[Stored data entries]
# # #

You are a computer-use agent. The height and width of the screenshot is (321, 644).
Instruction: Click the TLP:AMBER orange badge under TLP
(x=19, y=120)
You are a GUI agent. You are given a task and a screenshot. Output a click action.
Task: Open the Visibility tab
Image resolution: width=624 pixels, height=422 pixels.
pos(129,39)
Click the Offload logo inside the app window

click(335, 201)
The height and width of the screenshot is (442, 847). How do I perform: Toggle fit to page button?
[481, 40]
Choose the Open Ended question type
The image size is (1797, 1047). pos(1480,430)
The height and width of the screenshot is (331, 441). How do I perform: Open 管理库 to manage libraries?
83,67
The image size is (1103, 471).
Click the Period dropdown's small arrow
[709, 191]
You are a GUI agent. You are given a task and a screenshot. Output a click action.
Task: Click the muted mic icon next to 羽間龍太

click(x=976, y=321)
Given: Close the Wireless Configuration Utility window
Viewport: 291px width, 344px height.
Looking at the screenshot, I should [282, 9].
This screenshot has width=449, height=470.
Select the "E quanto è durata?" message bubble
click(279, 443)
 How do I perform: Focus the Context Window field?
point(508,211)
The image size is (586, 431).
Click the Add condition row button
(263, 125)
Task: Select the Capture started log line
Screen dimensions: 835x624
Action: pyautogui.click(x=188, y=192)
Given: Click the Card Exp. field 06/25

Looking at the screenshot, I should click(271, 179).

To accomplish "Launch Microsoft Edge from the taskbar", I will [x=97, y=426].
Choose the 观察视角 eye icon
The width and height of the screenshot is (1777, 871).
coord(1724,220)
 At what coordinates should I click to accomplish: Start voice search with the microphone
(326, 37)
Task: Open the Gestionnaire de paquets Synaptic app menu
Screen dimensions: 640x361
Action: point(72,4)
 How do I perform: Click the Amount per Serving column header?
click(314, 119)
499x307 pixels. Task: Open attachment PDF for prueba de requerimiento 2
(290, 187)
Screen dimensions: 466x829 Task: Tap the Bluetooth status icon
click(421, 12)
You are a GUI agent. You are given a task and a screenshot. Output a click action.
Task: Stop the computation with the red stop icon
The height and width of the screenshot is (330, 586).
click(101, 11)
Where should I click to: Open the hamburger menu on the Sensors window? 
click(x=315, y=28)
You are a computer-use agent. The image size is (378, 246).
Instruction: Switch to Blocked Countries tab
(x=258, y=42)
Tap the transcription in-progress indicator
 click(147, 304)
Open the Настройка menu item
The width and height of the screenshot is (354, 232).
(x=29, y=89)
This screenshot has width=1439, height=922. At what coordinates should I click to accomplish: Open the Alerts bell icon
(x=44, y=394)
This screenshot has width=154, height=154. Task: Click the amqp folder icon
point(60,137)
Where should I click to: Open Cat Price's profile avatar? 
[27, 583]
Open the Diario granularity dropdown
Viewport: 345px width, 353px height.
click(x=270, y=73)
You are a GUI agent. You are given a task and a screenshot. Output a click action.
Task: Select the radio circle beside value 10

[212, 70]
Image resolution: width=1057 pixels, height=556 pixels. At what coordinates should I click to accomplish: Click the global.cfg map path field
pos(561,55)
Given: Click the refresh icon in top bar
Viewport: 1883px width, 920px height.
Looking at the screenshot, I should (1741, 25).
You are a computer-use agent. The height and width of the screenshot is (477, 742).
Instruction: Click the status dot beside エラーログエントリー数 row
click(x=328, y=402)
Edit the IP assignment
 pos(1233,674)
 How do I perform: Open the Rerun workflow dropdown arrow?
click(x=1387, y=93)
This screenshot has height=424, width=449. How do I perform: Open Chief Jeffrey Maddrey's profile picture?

# # #

**What is being asked**
Report every line of the data above that contains the word "profile", treating uppercase and lowercase letters as distinct.

**Result below**
Where should I click to: Open Cat Price's profile avatar? 
This screenshot has height=424, width=449. How do I perform: Open Chief Jeffrey Maddrey's profile picture?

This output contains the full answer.